Homage to our close enemies
I was speaking to my ex wife, M, and she told me her old boss at Goldman Sachs (mischief makers inc.) Ed N. had passed away at 68. M had done a lot of things as far as work goes, and for a time was a very good folk artist. At some point though she went to work for Ed at Goldman to bring in some steady money and for a few years worked doing Public Relations for this master manipulator. While Goldman organized the world and its leaders appeared lily-white, it was the likes of Ed N. that enabled the masquerade to continue and keep the hoards from knowing certain ugly truths. And for a few years M was his right hand woman.
He knew I was an artist and we needed M's job and he played on this vulnerability. In a sense he was competing for her loyalty and affections, as well as her time and energy.
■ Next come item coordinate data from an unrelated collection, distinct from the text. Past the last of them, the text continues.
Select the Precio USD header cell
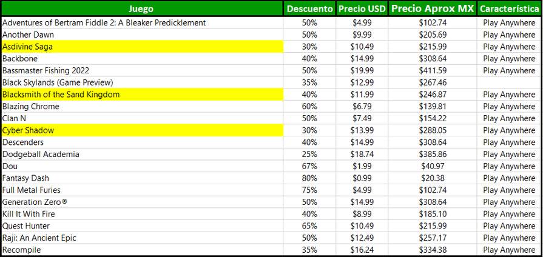This screenshot has width=543, height=257. pos(362,8)
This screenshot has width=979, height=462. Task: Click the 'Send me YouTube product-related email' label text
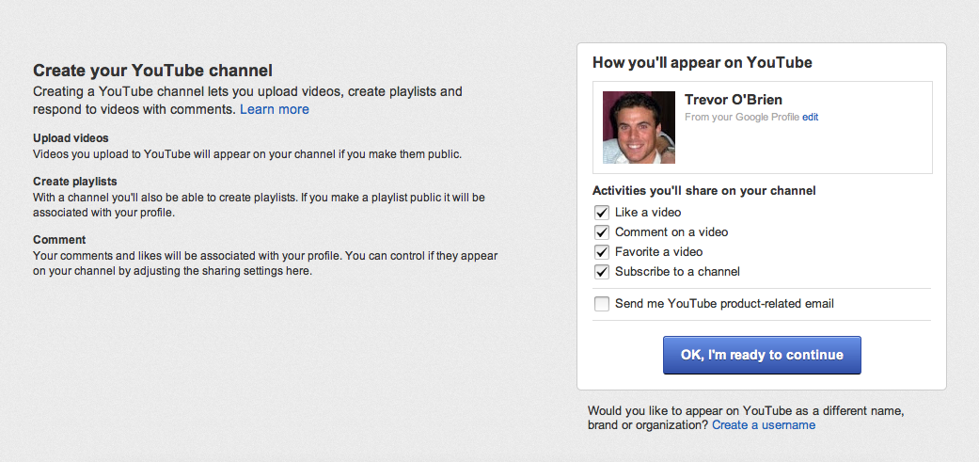pos(724,304)
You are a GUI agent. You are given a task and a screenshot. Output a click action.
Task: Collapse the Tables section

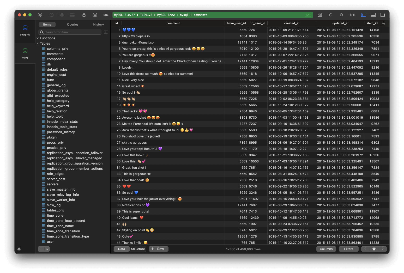(38, 43)
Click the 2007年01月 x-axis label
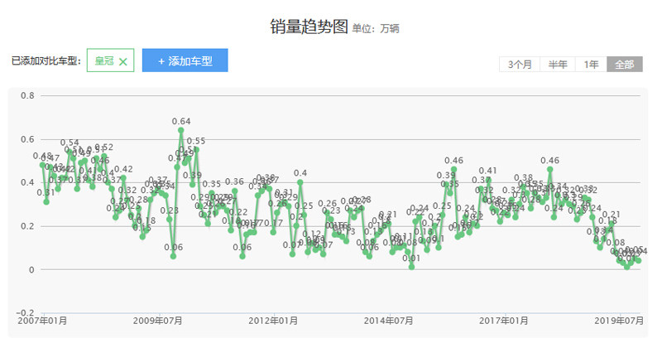 42,320
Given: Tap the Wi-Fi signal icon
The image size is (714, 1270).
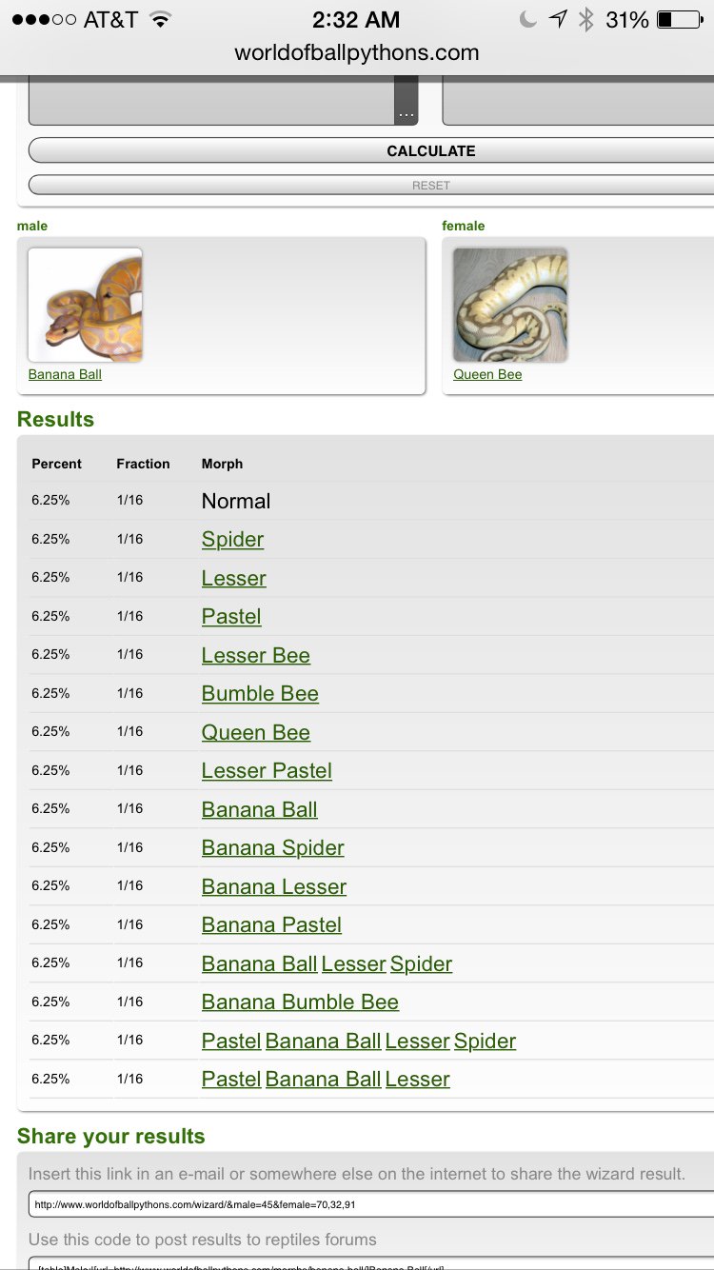Looking at the screenshot, I should click(x=160, y=19).
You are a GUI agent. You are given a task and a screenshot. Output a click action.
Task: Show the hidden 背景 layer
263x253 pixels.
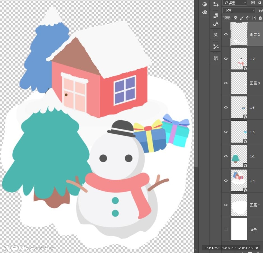coord(226,229)
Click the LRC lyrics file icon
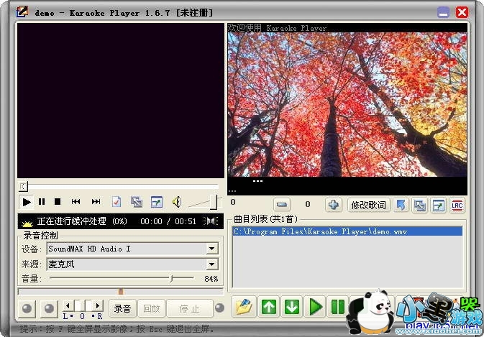Viewport: 484px width, 337px height. pos(457,205)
Not only was her own art and morals compromised by her not being able to pursue them, but what she saw and was exposed to turned her insides. Plus he was forceful and aggressive as well as guileful and cunning. Why not? Goldman only hired the best. Calls after dinner and even on weekends were stressful to her as well as our relationship. At some point I risked it all and confronted him. I had some victory but he indirectly made her pay. You don't win those battles really.
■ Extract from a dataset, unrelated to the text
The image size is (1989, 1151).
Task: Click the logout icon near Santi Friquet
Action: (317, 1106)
Anyhow, he was gone and when I heard this I felt sad. Why? He had been a bully in our life. He even made us make some wrong decisions. Why did I feel anything? Good people die all around us and I don't think twice. With Ed I did.
Then on another night M lit a yorzheit candle for her later older husband. Upon passing he somewhat 'screwed' part of M's inheritance by being negligent or just willfully mean. He had been a con man in his own way. Although an engineer and businessman, he had robbed from Peter to pay Paul for years and wasn't straight about it. In addition, his son was combative with M over the inheritance. All this did not help some of her health conditions.
But when he passed and M mentioned the candle I later mentioned to her I put him in a good light and somehow the glow made him seem innocent and I did not see his blemishes.
Ed had been a bully. The years M worked for him marked our lives in not a positive way. Yet, in a sense, we who serve some of these dominant beings or forces give them a strange honor. They, peculiarly, held power over us and defined us. In a sense they were our negative Gods, and we served them and were defined by them. To deny them is to deny part of ourselves and this world, They existed in this world and were a force in it and to some extent, like it or not, we have to honor that. In doing so, despite their cruelties and shortcomings, we are forced to enlarge our capacity to accept and reconcile all that is of life and there is some peace in that. As one must reconcile having had cruel parents, one must apparently do the same for dominant players in their lifes.
As for M's ex, we reached some calm when thinking that he was a person, not fully evil, who existed in this world, had many abilities and made some contributions and also made some things happen. He filled a slot, maybe not a pretty one, but it was there to be filled. He was part of this thing called life, and was part of M's life; and he marked time in this existence and hers, and therefore deserves some honor and respect. Somehow, in unknown ways, it all serves some good, even if beyond our grasp. And if one believes in a maker, we don't always have to like what goes down, but we have to have some faith in some kind of justice or balance that is beyond our scope.